As I explained when I originally introduced the terms, Zoroastrianism contrasts good ahuras with evil daevas, while Hinduism contrasts good devas with evil asuras. The terms are assumed to be etymologically related, but the moral polarity is reversed. These four words, then, would be perfect for the Ganymede model. Asuric evil distorts Ahuric good and opposes Devic good; Daevic evil distorts Devic good and opposes Ahuric good. In practice, though, I think the terms are too phonetically similar to be practical, and would be easily confused. Since Steiner's Luciferic/Ahrimanic distinction fits the Ganymede model so well and is already well established, and since Ahriman happens to be the Zoroastrian name for the enemy of the ahuras, I decided to keep Steiner's terms for the two evils and use Ahuric and Devic for the two goods.

I think the fact that most of the terms are of non-Christian origin is a feature, not a bug. It keeps the terms free of unwanted baggage, since we Christians are unlikely to get sidetracked by arguments over whether Ahriman is truly "Ahrimanic" or the devas are truly "Devic." Lucifer, of course, is a name used in Christianity, so we just have to accept that we're using it in a technical sense in the Ganymede model and are not necessarily claiming that the Lucifer of scripture is specifically "Luciferic" rather than "Ahrimanic" in nature.


Nietzsche again

I've mentioned Nietzsche's discussion, in The Genealogy of Morals, of Gut-und-Böse versus Gut-und-Schlecht, and identified Böse and Schlecht with Luciferic and Ahrimanic, respectively. The other day I got out The Genealogy of Morals to review some of the specific things Nietzsche had said about this. My copy of this work is bound together with The Birth of Tragedy, which made me realize that another famous Nietzschean dichotomy may also be relevant: Apollinisch vs. Dionysisch. Isn't it obvious that Apollo is Devic/Ahrimanic in nature, while Dionysos is Ahuric/Luciferic?

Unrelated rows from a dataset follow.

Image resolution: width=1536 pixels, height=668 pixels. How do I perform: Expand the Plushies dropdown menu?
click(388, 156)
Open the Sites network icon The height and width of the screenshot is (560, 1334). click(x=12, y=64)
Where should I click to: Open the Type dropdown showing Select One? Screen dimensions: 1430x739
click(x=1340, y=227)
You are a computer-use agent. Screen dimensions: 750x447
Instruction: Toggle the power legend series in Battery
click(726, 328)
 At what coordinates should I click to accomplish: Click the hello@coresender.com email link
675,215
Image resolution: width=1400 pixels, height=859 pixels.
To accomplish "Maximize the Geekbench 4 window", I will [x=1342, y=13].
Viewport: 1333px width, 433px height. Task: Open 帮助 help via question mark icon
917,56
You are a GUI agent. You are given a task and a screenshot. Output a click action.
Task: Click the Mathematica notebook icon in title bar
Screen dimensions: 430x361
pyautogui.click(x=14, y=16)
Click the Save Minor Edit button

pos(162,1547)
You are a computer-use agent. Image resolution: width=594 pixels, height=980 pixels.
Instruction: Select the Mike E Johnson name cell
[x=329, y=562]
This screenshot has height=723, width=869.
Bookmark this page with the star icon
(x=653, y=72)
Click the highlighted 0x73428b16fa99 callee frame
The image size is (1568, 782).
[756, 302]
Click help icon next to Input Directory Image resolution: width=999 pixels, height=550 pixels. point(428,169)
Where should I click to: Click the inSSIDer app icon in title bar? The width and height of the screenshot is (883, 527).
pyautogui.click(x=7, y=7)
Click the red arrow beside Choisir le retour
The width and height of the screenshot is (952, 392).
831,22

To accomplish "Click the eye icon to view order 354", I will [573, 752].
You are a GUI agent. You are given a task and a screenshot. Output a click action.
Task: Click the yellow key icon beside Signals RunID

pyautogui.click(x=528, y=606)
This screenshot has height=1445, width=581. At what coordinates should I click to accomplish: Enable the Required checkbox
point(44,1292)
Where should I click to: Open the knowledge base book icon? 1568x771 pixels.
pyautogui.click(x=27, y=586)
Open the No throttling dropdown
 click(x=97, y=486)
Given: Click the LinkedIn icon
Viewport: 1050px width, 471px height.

Throwing Dante into the mix

Dante's Purgatorio groups the Seven Deadly Sins into three categories: perverted love, insufficient love, and excessive love. Our model tends to identify supposed "excess" of virtue with perversion or distortion of virtue. It would be an interesting exercise to give the Seven Deadly Sins the Ganymede treatment.

From Barry Moser's illustration for Allen Mandelbaum's Dante


What about Sorath?

Bruce Charlton and I, in our thinking about Steiner's Lucifer and Ahriman, have both come to place more and more emphasis on a third sort of evil, the Sorathic, and to see it as being just as important as the other two. How does Sorathic evil fit into the Ganymede model? Does it have as its opposite some third type of good?


Masculine and feminine

Looking at lists of Ahuric and Devic virtues, I found that the first list made me think of Jesus Christ and the second of Our Lady. This led me to the tentative conclusion that these two types of good corresponded to masculine and feminine, and that the Ganymede model helped to explain why the two sexes were necessary and eternal.

I had also at one point thought of Ahuric good as primarily "seeking good," and Devic good as "avoiding evil." I was not really happy with those descriptions, though, since "avoiding evil" can be accomplished perfectly by not existing at all! Both types of good must be in some way positive and active, not merely negative and passive.

In his latest post on the topic. G helpfully summarizes the two types of good in a rather different way.

In a virtue set, one complementary virtue will be [an Ahuric] virtue of strength and passion.  The other complementary virtue will generally be a [Devic] virtue of control and discipline.  The matching vices will be [Luciferic] vices of uncontrolled strength and passion and [Ahrimanic] vices of a lack of strength and passion.

This startled me because, by "coincidence," my wife and I had just hours earlier been discussing (without reference to the Ganymede model) the question "What is masculinity?" and kept coming back to the idea of control and discipline as definitive masculine characteristics. My wife also mentioned that very masculine men -- Ernest Hemingway, Humphrey Bogart, James Bond -- sometimes seem to be almost emotionless and not to care about anything. Since I had provisionally been thinking of Ahuric as masculine and Devic as feminine, it came as a shock to see G (correctly) identify Devic virtue with "control and disciple" and Ahuric virtue with "passion." Clearly the relationship of masculinity and femininity to Ahuric and Devic good is more complicated than I had been assuming.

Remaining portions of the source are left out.